Since patients with Barrett's esophagus seem to progress to cancerous stages faster than others, health care professionals might perceive that controlling acid reflux would prevent the transition.

Since patients with Barrett’s esophagus (BE) seem to progress to cancerous stages faster than others, health care professionals might perceive that controlling acid reflux would prevent the transition.

Although this theory has not been definitively proven, Surgical Endoscopy published a retrospective cohort study online ahead of print that suggests it is probably correct.

A team from NorthShore University HealthSystem in Evanston, Illinois, examined a cohort of 1830 patients diagnosed with BE at the system’s hospitals and clinics. They identified various types of reflux control and also looked at progression rates to dysplasia and esophageal adenocarcinoma. They followed patients for up to 10 years, collecting data on endoscopic findings, medication use, and history of bariatric and anti-reflux surgery.
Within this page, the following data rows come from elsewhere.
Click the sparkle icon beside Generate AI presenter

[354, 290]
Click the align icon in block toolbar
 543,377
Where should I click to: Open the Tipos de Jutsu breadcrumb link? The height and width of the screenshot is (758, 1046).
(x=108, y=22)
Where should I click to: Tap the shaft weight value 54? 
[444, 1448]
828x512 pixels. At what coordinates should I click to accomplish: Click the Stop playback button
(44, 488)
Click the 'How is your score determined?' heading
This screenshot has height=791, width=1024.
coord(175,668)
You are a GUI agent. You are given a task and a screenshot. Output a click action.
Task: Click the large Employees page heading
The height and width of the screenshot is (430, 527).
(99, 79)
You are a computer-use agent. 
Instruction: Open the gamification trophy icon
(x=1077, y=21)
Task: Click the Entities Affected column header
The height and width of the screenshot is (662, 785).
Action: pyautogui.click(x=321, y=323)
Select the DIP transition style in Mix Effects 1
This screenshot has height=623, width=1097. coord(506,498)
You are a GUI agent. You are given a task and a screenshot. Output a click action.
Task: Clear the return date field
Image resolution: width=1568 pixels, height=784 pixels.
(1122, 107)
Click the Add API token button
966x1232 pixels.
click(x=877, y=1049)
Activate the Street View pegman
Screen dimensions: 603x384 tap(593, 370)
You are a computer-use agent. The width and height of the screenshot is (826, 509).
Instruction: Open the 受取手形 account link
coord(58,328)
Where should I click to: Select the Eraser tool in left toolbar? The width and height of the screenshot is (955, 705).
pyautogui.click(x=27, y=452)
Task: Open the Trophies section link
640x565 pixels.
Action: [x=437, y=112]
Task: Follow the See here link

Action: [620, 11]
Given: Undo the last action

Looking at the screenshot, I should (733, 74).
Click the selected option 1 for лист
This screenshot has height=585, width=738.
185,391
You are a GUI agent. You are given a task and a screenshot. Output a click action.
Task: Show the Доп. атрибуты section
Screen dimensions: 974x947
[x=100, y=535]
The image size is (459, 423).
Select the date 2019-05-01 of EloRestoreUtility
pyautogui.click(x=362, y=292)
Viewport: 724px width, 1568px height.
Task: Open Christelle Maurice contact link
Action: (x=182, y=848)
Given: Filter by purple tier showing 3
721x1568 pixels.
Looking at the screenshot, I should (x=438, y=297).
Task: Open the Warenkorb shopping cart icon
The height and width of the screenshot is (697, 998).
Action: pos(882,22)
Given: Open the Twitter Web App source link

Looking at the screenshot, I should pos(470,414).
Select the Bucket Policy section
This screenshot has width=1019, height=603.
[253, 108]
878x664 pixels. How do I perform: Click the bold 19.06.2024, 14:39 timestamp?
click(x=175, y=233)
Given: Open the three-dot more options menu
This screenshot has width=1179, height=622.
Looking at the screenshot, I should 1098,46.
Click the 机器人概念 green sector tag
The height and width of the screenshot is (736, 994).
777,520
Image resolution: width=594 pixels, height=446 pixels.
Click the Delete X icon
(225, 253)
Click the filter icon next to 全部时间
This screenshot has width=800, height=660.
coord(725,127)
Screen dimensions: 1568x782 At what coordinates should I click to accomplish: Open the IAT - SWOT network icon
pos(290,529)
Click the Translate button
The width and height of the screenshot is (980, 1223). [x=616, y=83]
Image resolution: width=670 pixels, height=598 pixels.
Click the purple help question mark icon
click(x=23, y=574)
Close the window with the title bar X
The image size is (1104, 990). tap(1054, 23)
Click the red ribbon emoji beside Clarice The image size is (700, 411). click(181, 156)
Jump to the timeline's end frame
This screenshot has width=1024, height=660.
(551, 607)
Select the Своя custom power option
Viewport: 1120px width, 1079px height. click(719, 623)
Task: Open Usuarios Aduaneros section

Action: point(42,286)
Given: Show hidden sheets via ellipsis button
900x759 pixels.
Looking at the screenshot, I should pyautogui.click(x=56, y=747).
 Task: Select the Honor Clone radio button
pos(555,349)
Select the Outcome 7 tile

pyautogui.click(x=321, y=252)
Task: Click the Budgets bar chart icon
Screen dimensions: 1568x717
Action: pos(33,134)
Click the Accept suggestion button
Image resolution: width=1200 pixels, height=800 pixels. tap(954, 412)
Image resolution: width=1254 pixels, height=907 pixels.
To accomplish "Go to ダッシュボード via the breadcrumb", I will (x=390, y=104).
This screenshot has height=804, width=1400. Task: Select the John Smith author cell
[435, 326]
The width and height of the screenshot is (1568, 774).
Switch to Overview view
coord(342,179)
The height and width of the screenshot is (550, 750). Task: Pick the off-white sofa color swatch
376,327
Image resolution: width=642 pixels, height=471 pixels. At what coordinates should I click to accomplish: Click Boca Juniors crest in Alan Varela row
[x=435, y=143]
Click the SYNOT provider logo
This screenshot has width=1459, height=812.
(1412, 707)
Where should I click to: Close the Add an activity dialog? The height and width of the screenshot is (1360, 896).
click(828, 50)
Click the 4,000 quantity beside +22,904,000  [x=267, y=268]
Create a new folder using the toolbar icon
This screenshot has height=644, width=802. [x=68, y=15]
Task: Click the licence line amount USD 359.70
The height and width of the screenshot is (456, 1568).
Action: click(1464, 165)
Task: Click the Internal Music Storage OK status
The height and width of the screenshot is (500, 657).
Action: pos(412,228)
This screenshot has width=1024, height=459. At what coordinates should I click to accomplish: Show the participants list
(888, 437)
Among the study population, 102 patients progressed to low-grade dysplasia, high-grade dysplasia, or biopsy-confirmed esophageal adenocarcinoma. Overall, the annual incidence rate was 1.1%.

The group that progressed was more likely to be male and tended to be older. In fact, the authors identified age >75 years as a significant risk factor for progression.

While patients with histories of esophageal candidiasis were 5 times more likely to progress than others, those who had undergone anti-reflux surgery or used proton-pump inhibitors (PPIs) sans surgery progressed at significantly lower rates.

Patients who experienced regression—defined as a negative set of biopsies from surveillance endoscopy at any point during the follow-up period, regardless of recurrence—were considerably less likely to progress to dysplasia and esophageal adenocarcinoma. Only 1 patient in this group progressed, though 38% developed recurrent BE.

The researchers advocated for tight reflux control in non-dysplastic BE patients. They indicated that further studies are needed to determine the best reflux control, as well as which BE patients benefit most from long-term PPI therapy or anti-reflux surgery.